What this task involves »
Although the entries contain pictures, the copy should hold only their exact text.

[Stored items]
········

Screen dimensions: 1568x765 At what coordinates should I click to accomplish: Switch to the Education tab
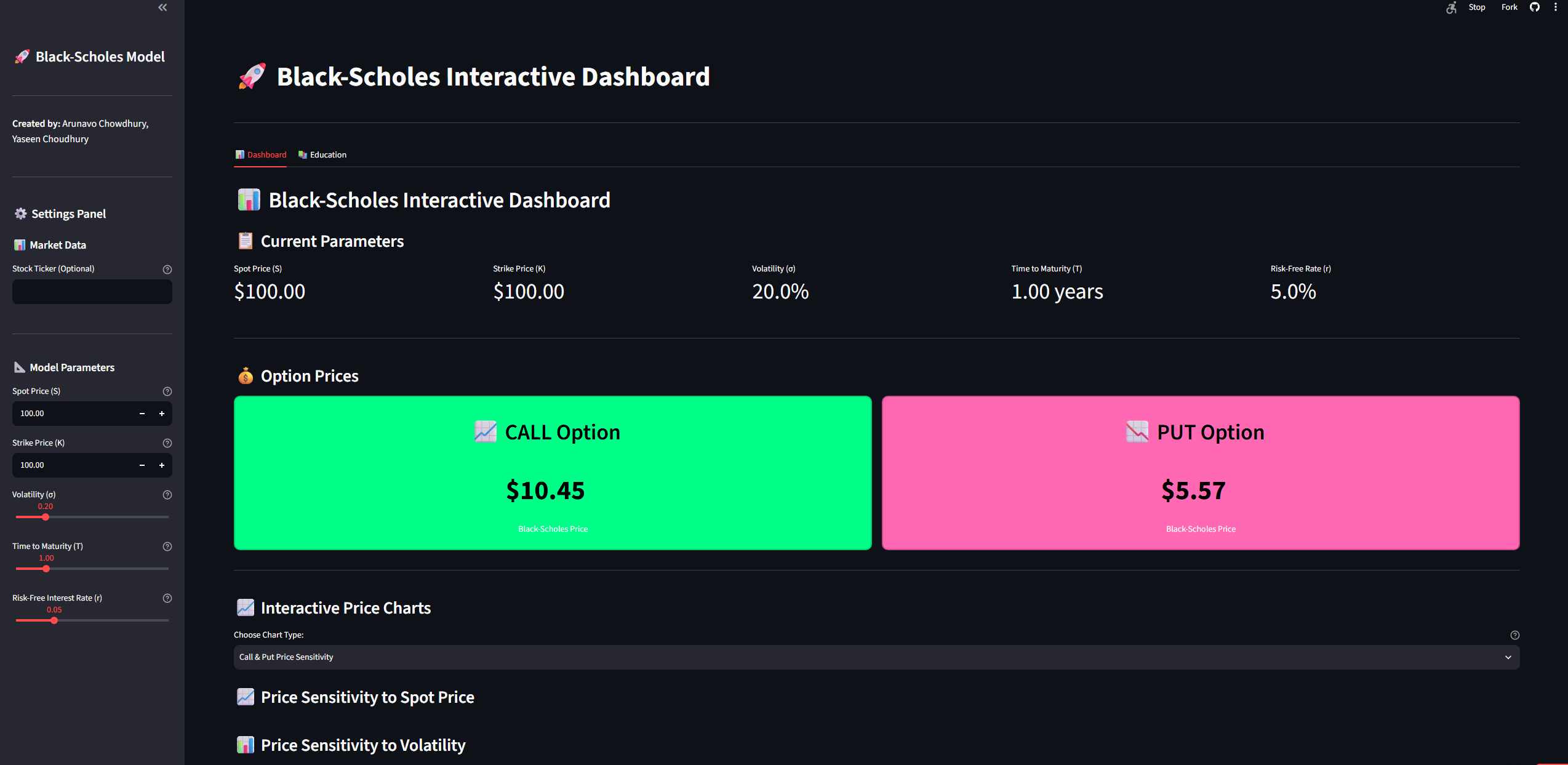pos(322,154)
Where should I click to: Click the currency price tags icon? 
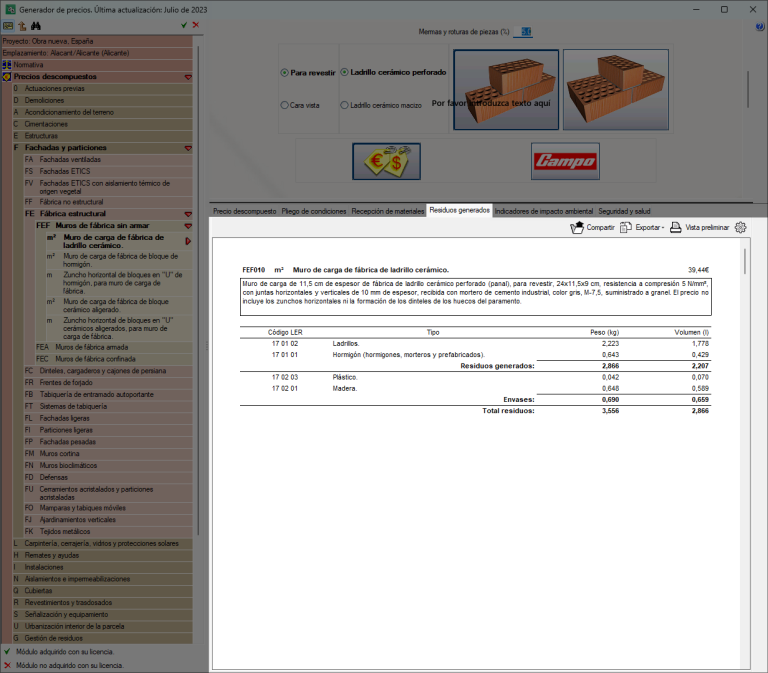386,161
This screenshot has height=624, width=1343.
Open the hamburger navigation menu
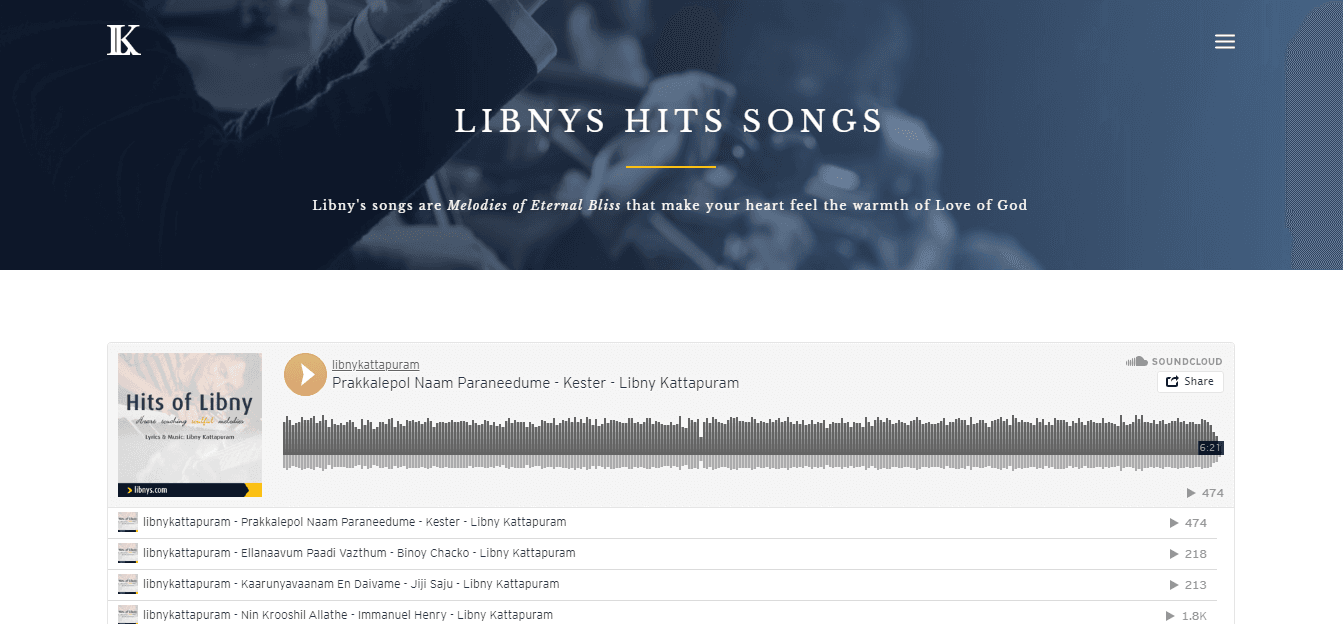pos(1225,41)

········

Solution to this exercise »
Screen dimensions: 1568x765 At what coordinates should I click to accomplish: Switch to the Education tab
pos(322,154)
Where should I click to: Click the currency price tags icon? 
386,161
This screenshot has height=624, width=1343.
Open the hamburger navigation menu
pos(1225,41)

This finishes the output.